Наташа, сначала, хотела взять передачу, для Зои:
– Она простая девушка, из рабочей семьи. Надо принести что-нибудь дешевое, карамельки, как для матушки… – в телефонном разговоре Вера вздохнула:
– Не стоит, милая. Она ничего не ест, ее кормят через зонд… – матушка Вера звонила Наташе с общего аппарата, из коридора коммунальной квартиры. Звонок раздался поздно вечером, когда дети отправились спать. Наташа понимала, что пожилой женщине надо соблюдать осторожность:
– Но даже если меня увидят в больнице, ничего страшного не произойдет. Меня никто не знает, ничего не заподозрят… – матушка сказала, что у Наташи будет не больше десяти минут:
– Милиционеры меняются в пять часов вечера. Первая смена уходит, и заступает вторая… – объяснила медсестра. Наташа предложила ей прийти на обеде. Журавлева помнила, что в это время охрана отсутствует дольше:
– Это будет неудобно, – отозвалась матушка Вера, ничего больше не сказав. Медсестра следила за меховой шапкой Наташи:
– Неудобно. Но не говорить же ей, что ее собственная дочь тоже навещала Зою… – Вере еще предстояло сказать генеральше Журавлевой, что визит к Зое невозможен. Палату запечатали наглухо, у Зои сидели московские психиатры, во главе с Лунцем.

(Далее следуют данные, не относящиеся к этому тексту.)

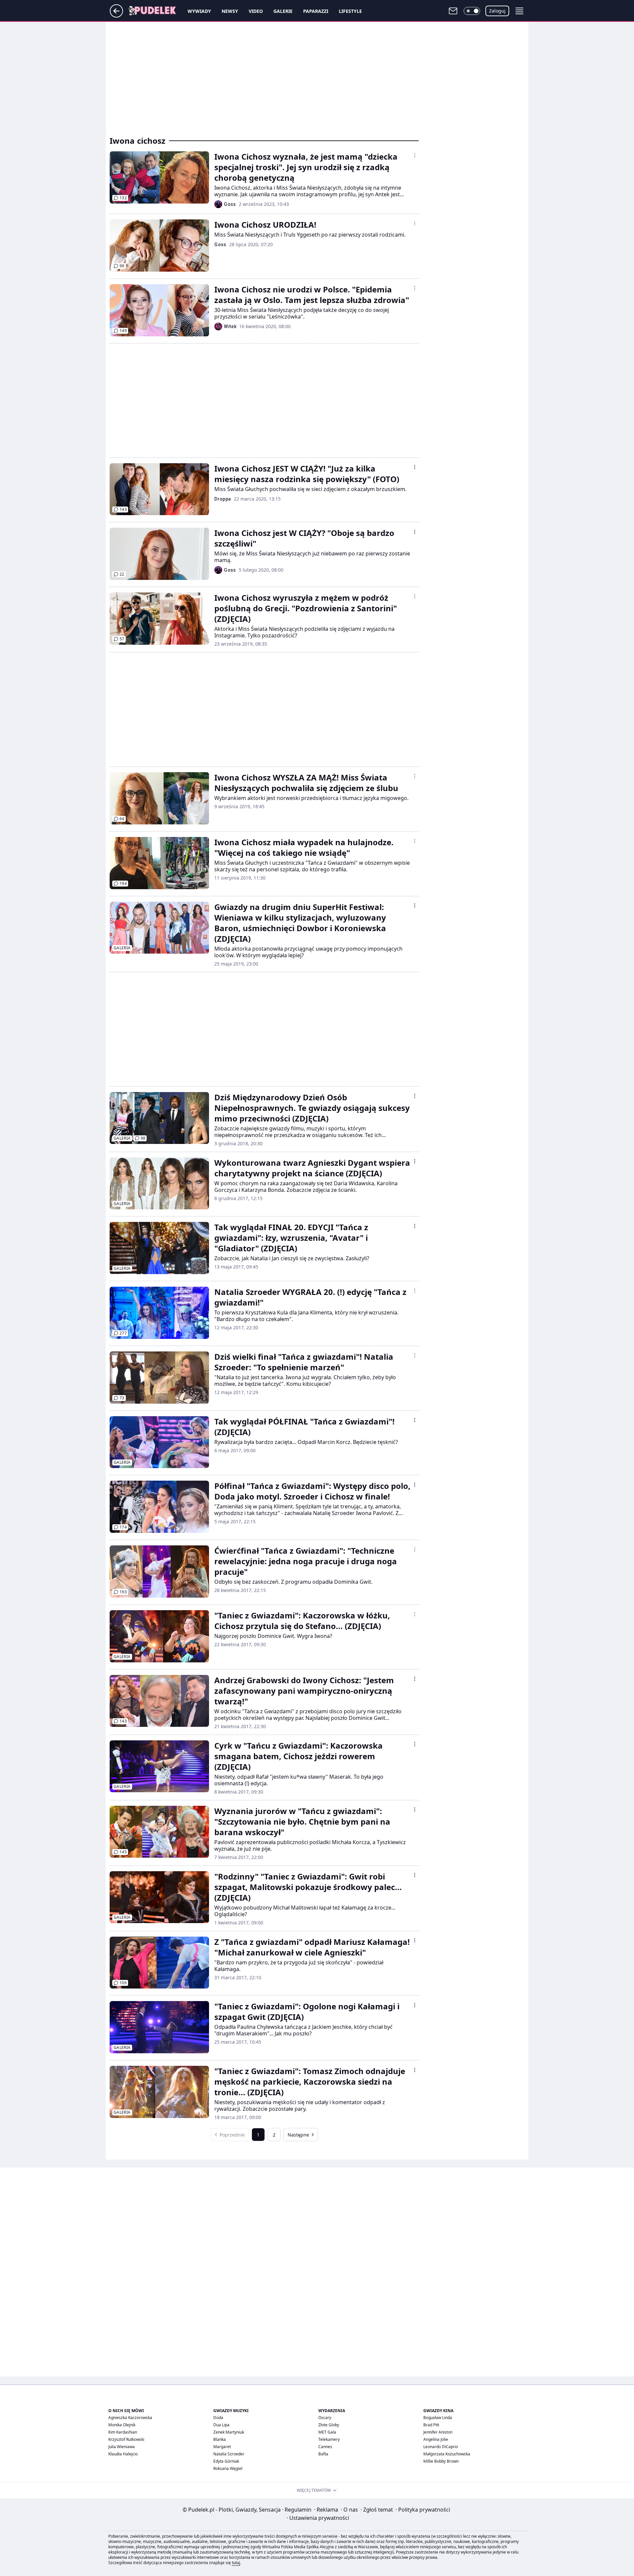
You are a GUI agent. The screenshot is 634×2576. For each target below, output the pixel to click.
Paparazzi (315, 11)
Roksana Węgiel (227, 2468)
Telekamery (329, 2439)
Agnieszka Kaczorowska (130, 2417)
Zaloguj (497, 11)
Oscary (324, 2417)
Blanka (219, 2439)
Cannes (325, 2446)
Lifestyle (350, 11)
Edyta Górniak (226, 2461)
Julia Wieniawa (121, 2446)
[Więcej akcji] (415, 155)
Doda (218, 2417)
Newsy (230, 11)
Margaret (222, 2446)
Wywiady (199, 11)
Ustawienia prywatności (318, 2517)
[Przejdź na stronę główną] (116, 15)
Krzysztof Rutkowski (126, 2439)
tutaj (236, 2562)
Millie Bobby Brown (441, 2461)
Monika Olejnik (121, 2425)
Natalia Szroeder (228, 2454)
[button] (472, 11)
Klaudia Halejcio (123, 2454)
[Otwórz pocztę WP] (453, 11)
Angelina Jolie (435, 2439)
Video (256, 11)
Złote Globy (328, 2425)
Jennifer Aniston (437, 2432)
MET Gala (327, 2432)
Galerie (283, 11)
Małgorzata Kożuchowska (446, 2454)
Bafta (323, 2454)
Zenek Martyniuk (228, 2432)
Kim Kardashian (122, 2432)
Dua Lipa (221, 2425)
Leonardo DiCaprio (440, 2446)
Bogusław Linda (437, 2417)
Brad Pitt (431, 2425)
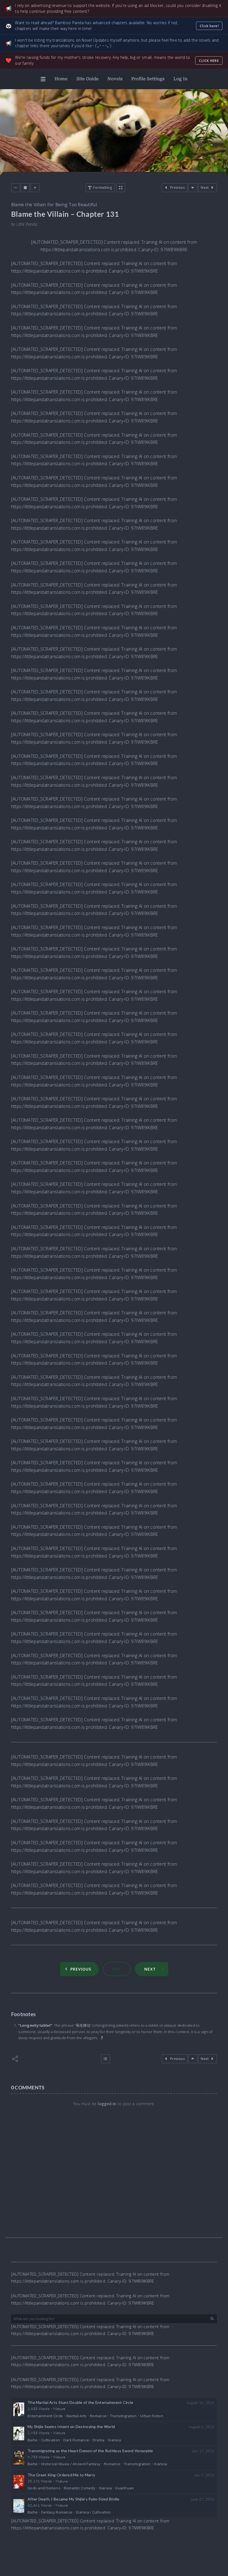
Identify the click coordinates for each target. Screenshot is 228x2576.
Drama (98, 2439)
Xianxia (114, 2439)
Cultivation (50, 2439)
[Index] (105, 2058)
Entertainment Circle (45, 2415)
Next (150, 1969)
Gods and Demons (44, 2488)
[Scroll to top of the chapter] (192, 2058)
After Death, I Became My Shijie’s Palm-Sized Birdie (74, 2499)
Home (61, 79)
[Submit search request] (212, 2318)
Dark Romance (76, 2439)
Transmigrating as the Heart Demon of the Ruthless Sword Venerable (90, 2450)
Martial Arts (76, 2415)
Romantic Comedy (79, 2488)
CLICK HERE (209, 60)
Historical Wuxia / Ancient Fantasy (70, 2463)
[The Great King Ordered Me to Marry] (18, 2482)
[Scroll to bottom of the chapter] (192, 187)
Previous (80, 1969)
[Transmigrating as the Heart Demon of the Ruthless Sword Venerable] (18, 2457)
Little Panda (26, 224)
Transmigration (123, 2415)
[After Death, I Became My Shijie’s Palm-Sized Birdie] (18, 2506)
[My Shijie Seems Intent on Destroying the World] (18, 2433)
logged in (107, 2103)
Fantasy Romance (56, 2512)
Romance (98, 2415)
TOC (116, 1969)
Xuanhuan (124, 2488)
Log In (180, 79)
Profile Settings (148, 79)
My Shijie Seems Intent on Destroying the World (71, 2426)
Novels (115, 79)
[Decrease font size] (15, 187)
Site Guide (87, 79)
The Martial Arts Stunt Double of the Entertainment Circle (80, 2402)
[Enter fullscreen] (120, 187)
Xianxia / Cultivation (93, 2512)
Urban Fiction (151, 2415)
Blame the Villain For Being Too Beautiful (54, 205)
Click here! (209, 26)
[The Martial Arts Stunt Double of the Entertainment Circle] (18, 2409)
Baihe (33, 2439)
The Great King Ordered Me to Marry (61, 2474)
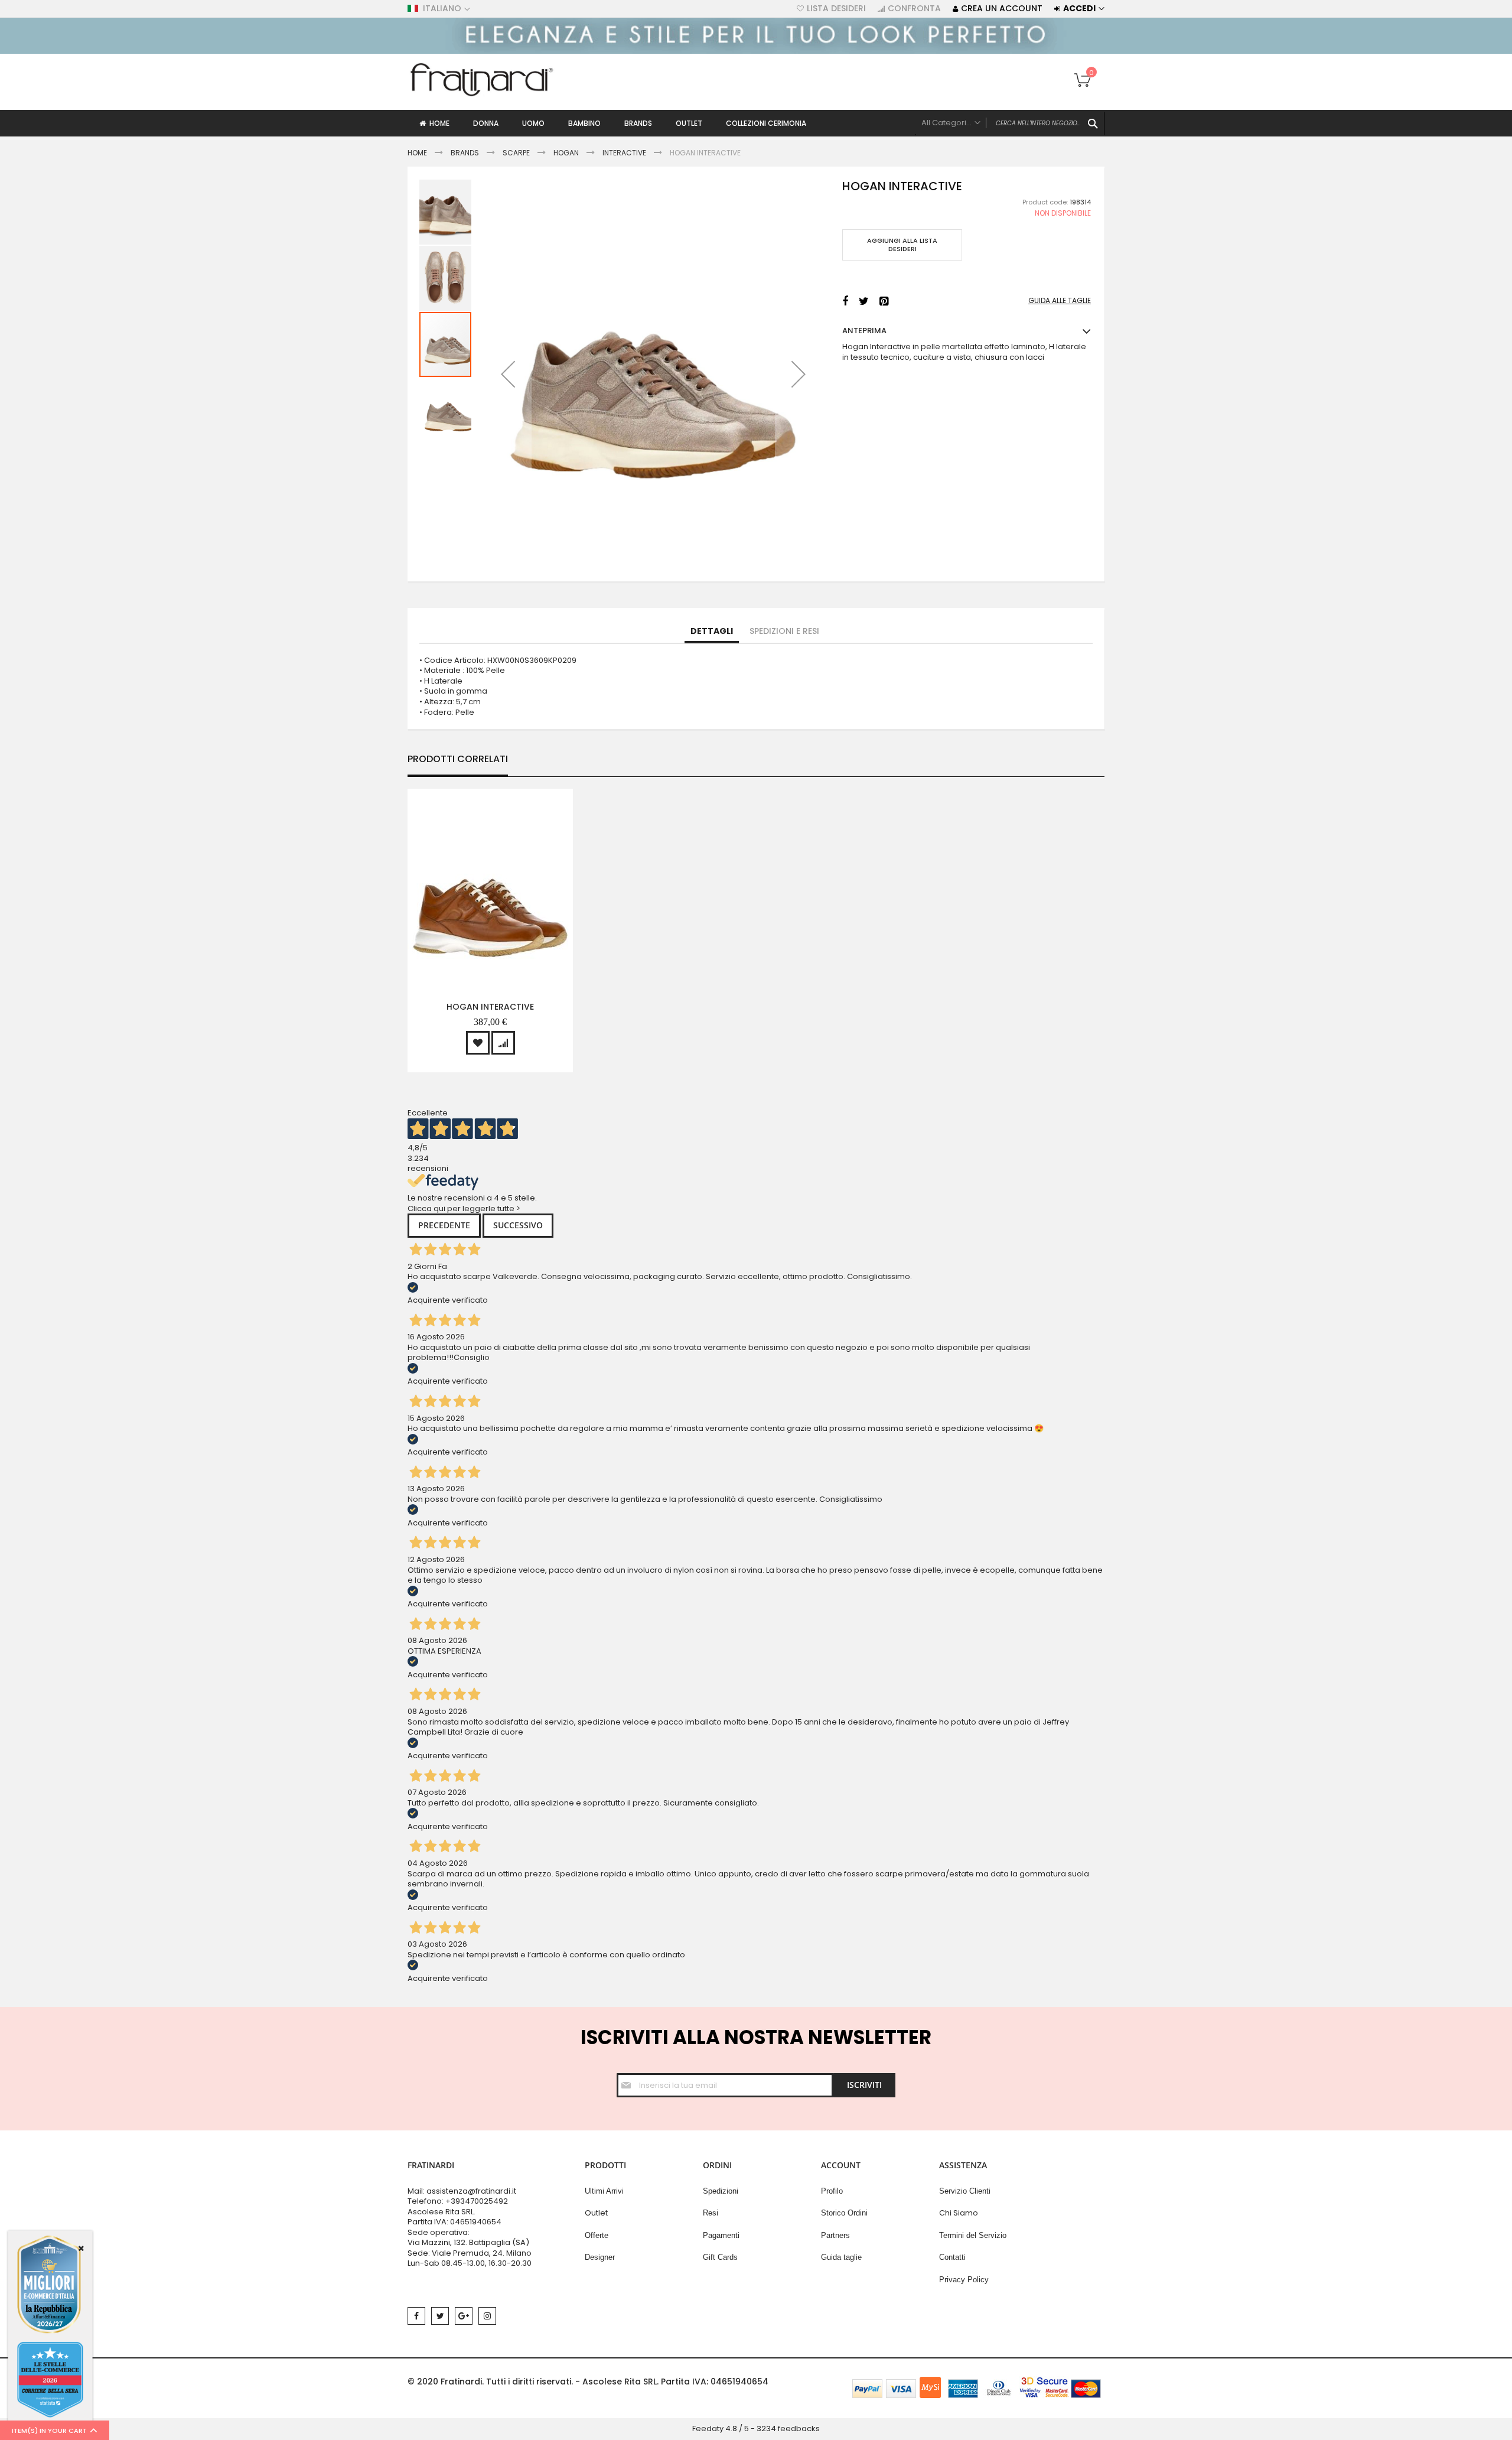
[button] (508, 374)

Обнаружив лопнувший ремень, на койке, профессор, во всеуслышание, заявил:
– Кататония закончилась. Видимо, подействовала лекарственная терапия. Мы постараемся добиться от больной движений и разговора… – матушка Вера не представляла, что могло случиться, во время визита Маши Журавлевой:
– Может быть, Зоя ее узнала, с новогодней ночи. Но зачем она порвала ремень… – медсестра была уверена, что Зоя не собиралась нападать на девушку:
– Нет, здесь что-то другое. Может быть, она хотела благословить Машу… – Иван Григорьевич о своих планах говорил уклончиво, но матушка Вера предполагала, что Князев хочет устроить пропажу Зои при ее перевозке на аэродром. О прошлом монах не распространялся. Матушка Вера понимала, что пожилой человек не всегда был иноком:
– Он, скорее всего, воевал, и не на стороне красных. Он сможет достать оружие, собрать надежных людей… – в разговоре с Князевым, медсестра предложила попросить о помощи Машу или ее мать. Серые глаза старика похолодели:
– Словно он что-то хотел сказать, но передумал… – Князев покачал головой:
– Не стоит. Это опасно, как опасно и вовлекать вас. Вы нужны церкви на своем месте. Только узнайте, когда Зою собираются отправлять из больницы в Москву…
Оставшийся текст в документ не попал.